Report each line in the records below that contains the word "Open", counting a line only if the capitalization matches.

Listed entries ▸
┏━━
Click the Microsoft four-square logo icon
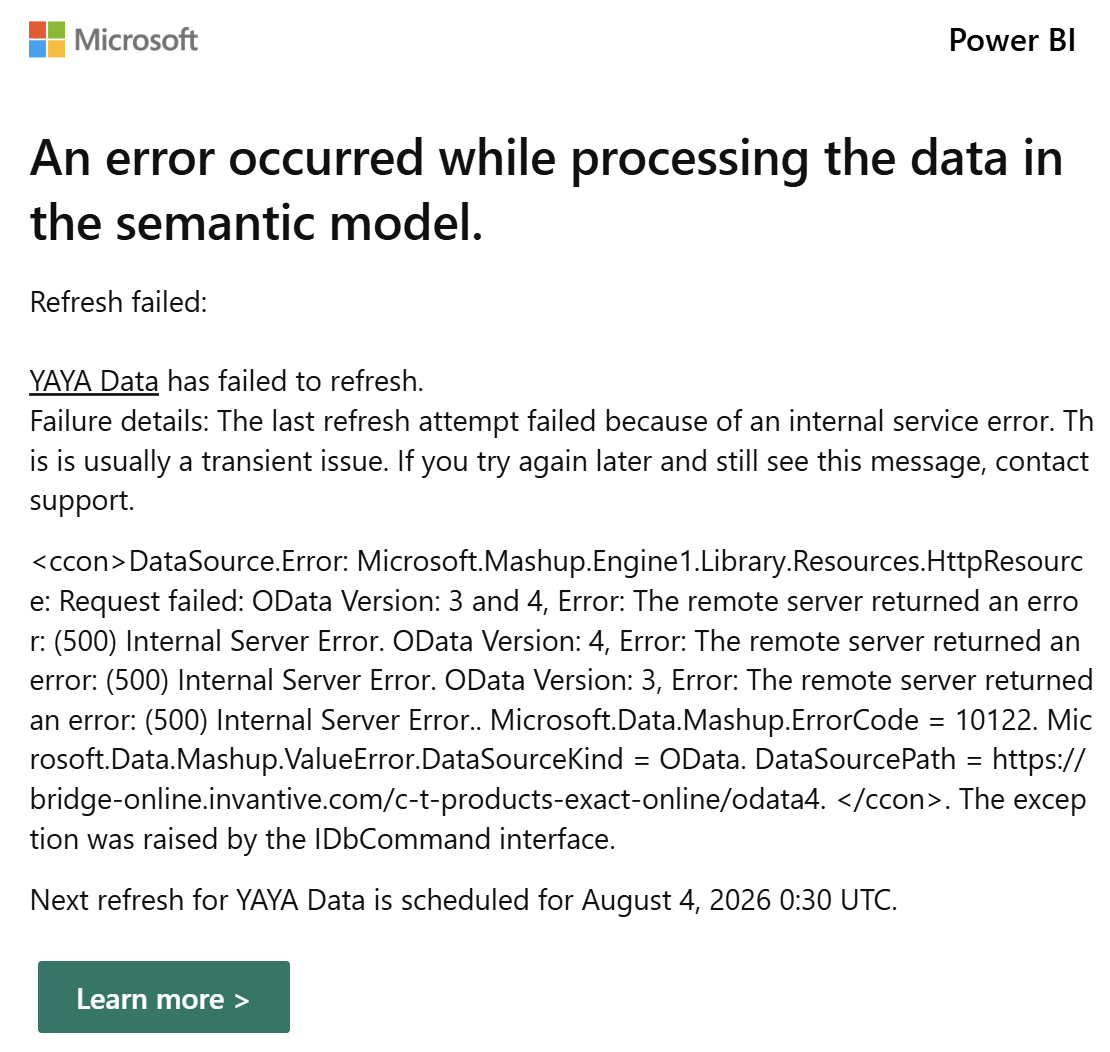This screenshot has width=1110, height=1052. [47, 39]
┗━━
┏━━
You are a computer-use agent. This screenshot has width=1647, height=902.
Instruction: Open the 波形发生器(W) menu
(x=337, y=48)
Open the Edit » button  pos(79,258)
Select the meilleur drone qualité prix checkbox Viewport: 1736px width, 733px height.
┗━━
Output ▸
Instruction: Open the 波形发生器(W) menu
Open the Edit » button  pos(79,258)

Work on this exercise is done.